### Trecho para leitura
++++++++++++++++++++
Ainda a propósito de música e , neste caso ,da sua produção e divulgação,
aqui ficam algumas reflexões do brasileiro Marco Schneider
na tese de mestrado intitulada --”Música e capital midiático--
introdução a uma crítica da economia política do gosto”-- defendida
em 2003 na Universidade Federal do Rio de Janeiro.
"Se aumentou o acesso relativo do produtor simbólico aos estúdios
(o que não elimina, por isso, a necessidade de um investimento
relativamente alto para um cidadão brasileiro comum) e
mesmo às fábricas de prensagem (em menor escala, pois tiragens
gigantescas não dispensam uma aplicação considerável de capital),
o seu acesso aos sistemas de emissão massivos permanece
subordinado às exigências do grande capital (sem falar no jabá),
o que, no geral, inviabiliza economicamente a reprodução social
das produções independentes do produtor direto que se pretendam
mais autônomas. Assim, o produtor independente continua tendo
que lidar com a indústria cultural, seja diretamente com o centro
(as mega-empresas), seja com a periferia (as pequenas e médias
gravadoras e os selos, que representam parte da pulverização do
capital e dos meios de produção, não sua distribuição entre os produtores
simbólicos). Mesmo que pequenas gravadoras tendam a
alienar menos valor simbólico que as grandes, assegurando maior
autonomia relativa ao campo de produção simbólica, por estarem
menos diretamente determinadas pelos imperativos econômicos
reinantes, já que não possuem capacidade de reproduzir e pôr
em circulação o produto simbólico em larga escala, o que permite
até certo ponto a influência de fatores extra-econômicos (o
gosto musical do dono ou dos donos da gravadora, por exemplo),
e isso não deixe de representar um espaço social concreto para
uma nova fase de acumulação de valor simbólico e de elaboração
de táticas de defesa, é importante ter-se em conta que no estágio
atual de desenvolvimento da indústria cultural, após um século de
acumulação de capital midiático, após ter ocupado quase todos os
espaços sociais de produção, reprodução, circulação e consumo
de bens simbólicos, a existência da produção independente, do
ponto de vista do capital e do capital midiático, representa somente
contenção de despesas e formação de um exército de reserva
simbólica. Se isso pode eventualmente representar, para
alguns produtores individuais, um tempo de sobrevivência na periferia
(em geral elitista) da esfera da reprodução, da circulação e
do consumo simbólico, ou mesmo a ambicionada absorção pela
grande indústria cultural turbinada, que lhes aliena valor simbólico
(alienando-lhes autonomia) mas lhes paga bem por isso, no
geral, para o conjunto dos produtores simbólicos, o fosso entre
sua produção e a reprodução, circulação e o consumo social desta
produção, ao contrário, só aumentou e tende a continuar aumentando;
na melhor das hipóteses, pouco mudou. Pode ter mudado a
configuração da divisão de trabalho, mas não a sua alienação pelo
capital.
++++++++++++++++++++
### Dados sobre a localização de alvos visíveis

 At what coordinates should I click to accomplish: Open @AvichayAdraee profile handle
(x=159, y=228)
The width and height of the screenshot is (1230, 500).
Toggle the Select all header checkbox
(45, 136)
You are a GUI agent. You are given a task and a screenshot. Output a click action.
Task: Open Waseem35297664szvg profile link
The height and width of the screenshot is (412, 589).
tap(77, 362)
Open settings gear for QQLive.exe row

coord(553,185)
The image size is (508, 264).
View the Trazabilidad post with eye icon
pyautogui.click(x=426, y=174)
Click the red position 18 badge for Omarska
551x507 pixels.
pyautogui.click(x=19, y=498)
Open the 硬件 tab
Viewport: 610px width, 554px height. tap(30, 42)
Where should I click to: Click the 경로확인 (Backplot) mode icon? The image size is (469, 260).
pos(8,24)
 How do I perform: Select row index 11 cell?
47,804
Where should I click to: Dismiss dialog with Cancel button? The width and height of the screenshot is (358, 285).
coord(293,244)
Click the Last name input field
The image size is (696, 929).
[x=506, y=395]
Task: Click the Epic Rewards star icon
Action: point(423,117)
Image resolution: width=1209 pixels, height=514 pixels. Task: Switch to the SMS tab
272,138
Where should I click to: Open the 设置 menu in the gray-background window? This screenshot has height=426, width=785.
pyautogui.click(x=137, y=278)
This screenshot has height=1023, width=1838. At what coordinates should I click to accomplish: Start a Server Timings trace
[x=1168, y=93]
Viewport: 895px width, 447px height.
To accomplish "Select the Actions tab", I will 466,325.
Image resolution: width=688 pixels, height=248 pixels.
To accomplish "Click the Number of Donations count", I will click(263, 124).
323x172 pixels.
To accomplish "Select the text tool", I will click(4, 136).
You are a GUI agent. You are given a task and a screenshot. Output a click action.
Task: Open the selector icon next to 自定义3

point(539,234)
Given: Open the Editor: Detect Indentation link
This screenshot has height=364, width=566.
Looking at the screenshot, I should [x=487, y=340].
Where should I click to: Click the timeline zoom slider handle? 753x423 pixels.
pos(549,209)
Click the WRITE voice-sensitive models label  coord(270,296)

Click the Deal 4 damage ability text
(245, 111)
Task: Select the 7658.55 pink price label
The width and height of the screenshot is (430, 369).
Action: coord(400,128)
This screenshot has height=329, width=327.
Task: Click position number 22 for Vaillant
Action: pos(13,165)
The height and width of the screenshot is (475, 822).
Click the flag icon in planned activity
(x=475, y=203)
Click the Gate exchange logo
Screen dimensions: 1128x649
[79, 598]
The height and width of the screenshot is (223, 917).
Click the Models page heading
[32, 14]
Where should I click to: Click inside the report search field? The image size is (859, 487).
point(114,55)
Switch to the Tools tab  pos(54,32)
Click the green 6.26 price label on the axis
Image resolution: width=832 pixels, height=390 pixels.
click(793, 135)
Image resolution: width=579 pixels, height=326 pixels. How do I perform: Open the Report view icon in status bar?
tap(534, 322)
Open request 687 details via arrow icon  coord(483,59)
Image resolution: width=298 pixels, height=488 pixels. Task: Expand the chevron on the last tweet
++++++++++++++++++++
### Exercício proposto
Responda às perguntas abaixo com base no trecho sobre música e capital midiático.
(a) Em que ano e em que universidade foi defendida a tese de mestrado citada?
(b) Que exemplo de fator extra-econômico é dado a propósito das pequenas gravadoras?
(c) Do ponto de vista do capital e do capital midiático, o que representa a existência da produção independente?

### Resposta completa
(a) Em 2003, na Universidade Federal do Rio de Janeiro.
(b) O gosto musical do dono ou dos donos da gravadora.
(c) Somente contenção de despesas e formação de um exército de reserva simbólica.